Source records |
● ● ● ●

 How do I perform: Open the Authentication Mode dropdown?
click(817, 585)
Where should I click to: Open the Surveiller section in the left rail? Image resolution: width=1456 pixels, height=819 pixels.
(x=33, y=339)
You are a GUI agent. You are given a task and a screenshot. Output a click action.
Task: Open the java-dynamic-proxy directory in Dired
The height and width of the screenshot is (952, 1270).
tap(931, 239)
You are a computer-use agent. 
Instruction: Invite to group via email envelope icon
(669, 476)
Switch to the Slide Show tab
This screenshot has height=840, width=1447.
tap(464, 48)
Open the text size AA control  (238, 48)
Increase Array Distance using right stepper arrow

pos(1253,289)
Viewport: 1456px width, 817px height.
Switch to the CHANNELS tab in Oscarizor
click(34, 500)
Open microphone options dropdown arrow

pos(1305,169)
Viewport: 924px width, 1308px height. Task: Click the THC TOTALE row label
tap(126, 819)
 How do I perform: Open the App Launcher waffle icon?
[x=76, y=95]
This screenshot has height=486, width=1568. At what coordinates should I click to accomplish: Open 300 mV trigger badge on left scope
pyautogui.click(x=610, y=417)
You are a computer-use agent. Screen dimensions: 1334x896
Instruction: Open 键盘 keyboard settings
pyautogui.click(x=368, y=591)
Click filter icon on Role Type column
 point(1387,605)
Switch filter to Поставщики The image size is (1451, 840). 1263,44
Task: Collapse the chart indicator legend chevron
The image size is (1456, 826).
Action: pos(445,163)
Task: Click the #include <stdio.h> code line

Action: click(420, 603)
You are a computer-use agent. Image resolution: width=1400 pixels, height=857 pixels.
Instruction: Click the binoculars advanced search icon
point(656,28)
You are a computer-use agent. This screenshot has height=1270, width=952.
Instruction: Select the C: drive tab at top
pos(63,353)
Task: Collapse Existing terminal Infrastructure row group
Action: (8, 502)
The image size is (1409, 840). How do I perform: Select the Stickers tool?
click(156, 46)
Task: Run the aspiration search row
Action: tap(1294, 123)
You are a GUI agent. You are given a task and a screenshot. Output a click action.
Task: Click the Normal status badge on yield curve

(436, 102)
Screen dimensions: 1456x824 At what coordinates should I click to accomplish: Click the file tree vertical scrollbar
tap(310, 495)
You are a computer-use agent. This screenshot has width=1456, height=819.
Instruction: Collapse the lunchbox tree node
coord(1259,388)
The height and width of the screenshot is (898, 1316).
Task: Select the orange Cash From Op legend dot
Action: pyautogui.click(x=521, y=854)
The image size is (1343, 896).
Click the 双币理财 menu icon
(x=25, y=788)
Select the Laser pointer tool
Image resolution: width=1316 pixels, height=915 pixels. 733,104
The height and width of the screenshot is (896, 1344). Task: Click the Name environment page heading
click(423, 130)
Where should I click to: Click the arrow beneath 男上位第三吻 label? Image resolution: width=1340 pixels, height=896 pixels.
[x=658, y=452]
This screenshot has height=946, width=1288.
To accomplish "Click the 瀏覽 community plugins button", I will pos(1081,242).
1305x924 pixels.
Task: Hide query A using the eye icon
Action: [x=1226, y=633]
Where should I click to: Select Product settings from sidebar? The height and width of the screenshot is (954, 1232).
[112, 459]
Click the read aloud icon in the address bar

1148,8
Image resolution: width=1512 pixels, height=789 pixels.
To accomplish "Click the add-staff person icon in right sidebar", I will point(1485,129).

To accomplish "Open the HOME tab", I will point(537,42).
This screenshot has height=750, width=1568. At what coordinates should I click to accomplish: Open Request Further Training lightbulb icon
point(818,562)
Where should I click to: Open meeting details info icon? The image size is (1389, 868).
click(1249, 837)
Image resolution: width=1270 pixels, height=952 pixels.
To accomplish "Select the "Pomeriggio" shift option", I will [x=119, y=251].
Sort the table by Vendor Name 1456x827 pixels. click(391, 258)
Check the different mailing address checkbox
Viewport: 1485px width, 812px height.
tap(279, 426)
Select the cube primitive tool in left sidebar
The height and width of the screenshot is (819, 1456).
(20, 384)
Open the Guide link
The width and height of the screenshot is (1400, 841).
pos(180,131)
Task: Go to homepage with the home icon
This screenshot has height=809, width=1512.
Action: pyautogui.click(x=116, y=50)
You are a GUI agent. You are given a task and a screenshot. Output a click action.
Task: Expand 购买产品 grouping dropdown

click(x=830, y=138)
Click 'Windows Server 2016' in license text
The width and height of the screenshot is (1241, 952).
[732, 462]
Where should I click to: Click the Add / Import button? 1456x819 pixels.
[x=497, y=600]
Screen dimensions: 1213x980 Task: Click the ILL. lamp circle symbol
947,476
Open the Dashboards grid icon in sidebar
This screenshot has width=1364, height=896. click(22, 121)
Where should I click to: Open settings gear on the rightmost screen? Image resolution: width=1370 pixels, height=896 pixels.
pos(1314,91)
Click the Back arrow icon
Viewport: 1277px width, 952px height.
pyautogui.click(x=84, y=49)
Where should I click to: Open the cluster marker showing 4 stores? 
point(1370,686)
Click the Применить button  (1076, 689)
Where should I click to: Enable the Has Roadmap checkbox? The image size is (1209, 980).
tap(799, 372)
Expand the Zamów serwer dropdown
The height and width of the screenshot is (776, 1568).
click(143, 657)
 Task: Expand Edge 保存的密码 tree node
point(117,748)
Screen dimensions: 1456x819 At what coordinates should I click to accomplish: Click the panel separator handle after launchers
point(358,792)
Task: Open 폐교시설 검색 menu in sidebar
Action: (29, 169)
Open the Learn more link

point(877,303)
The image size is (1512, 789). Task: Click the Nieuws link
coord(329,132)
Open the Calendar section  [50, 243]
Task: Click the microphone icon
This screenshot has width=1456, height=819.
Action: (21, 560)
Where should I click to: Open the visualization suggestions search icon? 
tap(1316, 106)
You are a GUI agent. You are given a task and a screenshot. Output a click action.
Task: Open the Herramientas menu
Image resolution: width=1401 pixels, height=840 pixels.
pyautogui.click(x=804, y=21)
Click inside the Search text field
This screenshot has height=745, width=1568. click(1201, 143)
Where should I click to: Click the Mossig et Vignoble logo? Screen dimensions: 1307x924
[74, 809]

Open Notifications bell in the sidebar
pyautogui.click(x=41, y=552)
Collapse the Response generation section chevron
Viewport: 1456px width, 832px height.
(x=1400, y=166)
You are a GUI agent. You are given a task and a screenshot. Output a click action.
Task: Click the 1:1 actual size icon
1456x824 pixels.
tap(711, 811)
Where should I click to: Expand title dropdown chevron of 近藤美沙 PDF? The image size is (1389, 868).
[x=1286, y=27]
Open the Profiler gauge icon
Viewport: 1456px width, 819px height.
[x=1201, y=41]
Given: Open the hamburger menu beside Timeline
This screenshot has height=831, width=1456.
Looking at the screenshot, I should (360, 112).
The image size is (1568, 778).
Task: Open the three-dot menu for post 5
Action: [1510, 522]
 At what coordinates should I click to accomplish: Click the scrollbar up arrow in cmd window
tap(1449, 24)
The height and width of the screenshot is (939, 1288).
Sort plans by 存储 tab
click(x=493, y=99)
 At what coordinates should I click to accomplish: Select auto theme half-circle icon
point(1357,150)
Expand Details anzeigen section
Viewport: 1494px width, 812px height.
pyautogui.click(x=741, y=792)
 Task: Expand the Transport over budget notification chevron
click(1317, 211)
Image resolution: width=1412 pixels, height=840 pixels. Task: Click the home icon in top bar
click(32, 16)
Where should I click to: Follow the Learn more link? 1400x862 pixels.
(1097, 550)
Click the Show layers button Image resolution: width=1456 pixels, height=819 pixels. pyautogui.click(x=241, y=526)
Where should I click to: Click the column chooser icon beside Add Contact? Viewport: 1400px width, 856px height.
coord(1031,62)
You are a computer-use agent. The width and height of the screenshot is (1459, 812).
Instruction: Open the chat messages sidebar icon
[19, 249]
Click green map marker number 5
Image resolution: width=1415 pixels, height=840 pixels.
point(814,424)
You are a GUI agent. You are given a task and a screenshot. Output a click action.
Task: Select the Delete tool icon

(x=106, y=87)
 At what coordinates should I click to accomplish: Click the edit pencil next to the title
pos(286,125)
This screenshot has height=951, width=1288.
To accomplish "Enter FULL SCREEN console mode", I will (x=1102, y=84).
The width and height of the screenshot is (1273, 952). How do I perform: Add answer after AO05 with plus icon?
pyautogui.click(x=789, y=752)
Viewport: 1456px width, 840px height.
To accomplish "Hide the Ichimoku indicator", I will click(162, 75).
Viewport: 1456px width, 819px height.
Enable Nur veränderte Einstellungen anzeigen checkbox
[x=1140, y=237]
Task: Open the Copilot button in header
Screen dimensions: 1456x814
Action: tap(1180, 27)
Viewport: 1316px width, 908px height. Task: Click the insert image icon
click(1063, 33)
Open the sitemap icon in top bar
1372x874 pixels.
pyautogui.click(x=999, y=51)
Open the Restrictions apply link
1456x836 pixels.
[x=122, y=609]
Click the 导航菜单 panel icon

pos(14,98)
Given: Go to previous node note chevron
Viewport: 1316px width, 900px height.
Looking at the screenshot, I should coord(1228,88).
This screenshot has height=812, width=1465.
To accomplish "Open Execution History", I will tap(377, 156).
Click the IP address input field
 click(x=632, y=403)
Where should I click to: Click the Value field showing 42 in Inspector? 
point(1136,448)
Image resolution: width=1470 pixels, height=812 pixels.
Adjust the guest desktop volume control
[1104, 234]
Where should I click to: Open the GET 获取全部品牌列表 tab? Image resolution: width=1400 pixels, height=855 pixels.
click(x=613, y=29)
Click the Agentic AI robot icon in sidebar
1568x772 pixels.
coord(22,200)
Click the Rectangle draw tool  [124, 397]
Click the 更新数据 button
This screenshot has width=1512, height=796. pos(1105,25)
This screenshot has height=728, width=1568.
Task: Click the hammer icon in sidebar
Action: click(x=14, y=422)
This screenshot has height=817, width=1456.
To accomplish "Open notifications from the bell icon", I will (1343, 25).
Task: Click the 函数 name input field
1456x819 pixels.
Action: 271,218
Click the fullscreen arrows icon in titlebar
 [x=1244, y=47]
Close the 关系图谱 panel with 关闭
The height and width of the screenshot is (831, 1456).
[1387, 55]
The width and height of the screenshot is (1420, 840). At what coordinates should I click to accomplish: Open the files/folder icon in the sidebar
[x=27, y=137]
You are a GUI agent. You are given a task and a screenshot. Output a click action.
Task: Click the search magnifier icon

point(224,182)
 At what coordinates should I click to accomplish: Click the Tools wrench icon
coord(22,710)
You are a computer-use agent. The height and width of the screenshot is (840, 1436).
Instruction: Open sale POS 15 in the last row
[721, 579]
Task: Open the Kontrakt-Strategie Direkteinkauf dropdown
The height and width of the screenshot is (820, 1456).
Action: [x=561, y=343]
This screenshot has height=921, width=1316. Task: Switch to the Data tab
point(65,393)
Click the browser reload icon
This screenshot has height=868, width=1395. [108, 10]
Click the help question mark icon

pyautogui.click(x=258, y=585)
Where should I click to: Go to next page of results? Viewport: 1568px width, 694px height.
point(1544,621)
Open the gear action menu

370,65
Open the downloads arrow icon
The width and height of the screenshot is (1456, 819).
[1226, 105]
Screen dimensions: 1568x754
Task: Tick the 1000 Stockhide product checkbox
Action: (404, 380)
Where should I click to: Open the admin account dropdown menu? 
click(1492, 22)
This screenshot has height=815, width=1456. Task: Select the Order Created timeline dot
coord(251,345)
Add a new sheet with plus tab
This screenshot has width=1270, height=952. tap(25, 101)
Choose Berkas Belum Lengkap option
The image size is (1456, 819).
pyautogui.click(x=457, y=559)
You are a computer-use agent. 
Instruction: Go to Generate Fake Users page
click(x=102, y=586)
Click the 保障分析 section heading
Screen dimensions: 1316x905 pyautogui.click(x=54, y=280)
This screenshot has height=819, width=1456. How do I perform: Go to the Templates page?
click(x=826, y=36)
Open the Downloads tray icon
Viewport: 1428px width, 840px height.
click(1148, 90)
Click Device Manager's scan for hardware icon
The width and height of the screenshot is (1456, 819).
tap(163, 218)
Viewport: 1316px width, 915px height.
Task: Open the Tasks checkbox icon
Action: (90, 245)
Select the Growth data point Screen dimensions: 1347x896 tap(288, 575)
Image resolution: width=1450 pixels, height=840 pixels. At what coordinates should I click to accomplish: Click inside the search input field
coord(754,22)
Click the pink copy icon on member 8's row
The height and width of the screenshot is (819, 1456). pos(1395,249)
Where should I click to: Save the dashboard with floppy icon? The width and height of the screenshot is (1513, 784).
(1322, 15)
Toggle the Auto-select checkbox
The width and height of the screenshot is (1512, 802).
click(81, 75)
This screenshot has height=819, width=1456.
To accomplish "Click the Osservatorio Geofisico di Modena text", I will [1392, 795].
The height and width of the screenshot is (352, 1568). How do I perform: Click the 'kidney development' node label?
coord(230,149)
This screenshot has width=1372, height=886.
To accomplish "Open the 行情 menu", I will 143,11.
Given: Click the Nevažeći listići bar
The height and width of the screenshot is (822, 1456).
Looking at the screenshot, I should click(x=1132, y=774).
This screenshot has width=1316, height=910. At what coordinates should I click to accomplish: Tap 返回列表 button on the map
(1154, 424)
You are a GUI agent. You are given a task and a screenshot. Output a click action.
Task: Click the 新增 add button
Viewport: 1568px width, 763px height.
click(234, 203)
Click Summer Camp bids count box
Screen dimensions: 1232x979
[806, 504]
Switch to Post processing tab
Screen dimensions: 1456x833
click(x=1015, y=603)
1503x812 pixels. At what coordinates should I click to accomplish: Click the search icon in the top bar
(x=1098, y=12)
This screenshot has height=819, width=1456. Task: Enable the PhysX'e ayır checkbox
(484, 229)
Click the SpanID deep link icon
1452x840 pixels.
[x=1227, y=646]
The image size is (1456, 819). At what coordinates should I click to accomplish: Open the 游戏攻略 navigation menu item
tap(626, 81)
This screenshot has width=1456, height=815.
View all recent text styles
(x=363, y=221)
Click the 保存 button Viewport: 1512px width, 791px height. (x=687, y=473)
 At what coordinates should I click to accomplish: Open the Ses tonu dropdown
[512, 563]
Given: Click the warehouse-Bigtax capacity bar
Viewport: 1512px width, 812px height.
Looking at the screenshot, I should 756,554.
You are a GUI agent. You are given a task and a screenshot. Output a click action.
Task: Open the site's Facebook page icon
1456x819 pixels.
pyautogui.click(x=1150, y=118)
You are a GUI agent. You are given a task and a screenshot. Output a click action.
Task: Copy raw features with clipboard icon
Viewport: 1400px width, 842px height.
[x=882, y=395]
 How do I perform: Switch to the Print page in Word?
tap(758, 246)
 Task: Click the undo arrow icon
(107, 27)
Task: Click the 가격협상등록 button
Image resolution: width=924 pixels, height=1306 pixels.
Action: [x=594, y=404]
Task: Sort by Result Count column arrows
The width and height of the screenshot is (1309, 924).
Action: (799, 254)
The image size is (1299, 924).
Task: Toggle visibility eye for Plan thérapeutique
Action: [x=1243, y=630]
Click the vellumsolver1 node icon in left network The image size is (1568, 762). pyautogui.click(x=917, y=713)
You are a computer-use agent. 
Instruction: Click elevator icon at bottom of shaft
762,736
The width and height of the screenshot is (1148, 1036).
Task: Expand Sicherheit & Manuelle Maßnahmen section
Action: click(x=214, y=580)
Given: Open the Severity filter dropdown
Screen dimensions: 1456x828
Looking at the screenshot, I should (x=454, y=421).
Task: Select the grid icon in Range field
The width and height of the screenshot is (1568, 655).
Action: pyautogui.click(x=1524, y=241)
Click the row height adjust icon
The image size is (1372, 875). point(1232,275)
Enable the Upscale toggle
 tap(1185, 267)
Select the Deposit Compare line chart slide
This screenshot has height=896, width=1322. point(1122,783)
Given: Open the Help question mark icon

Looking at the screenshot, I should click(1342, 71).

● ● ● ●

What you have to do | Count of lines that include "computer" in the records above: write that value only.

Task output | 9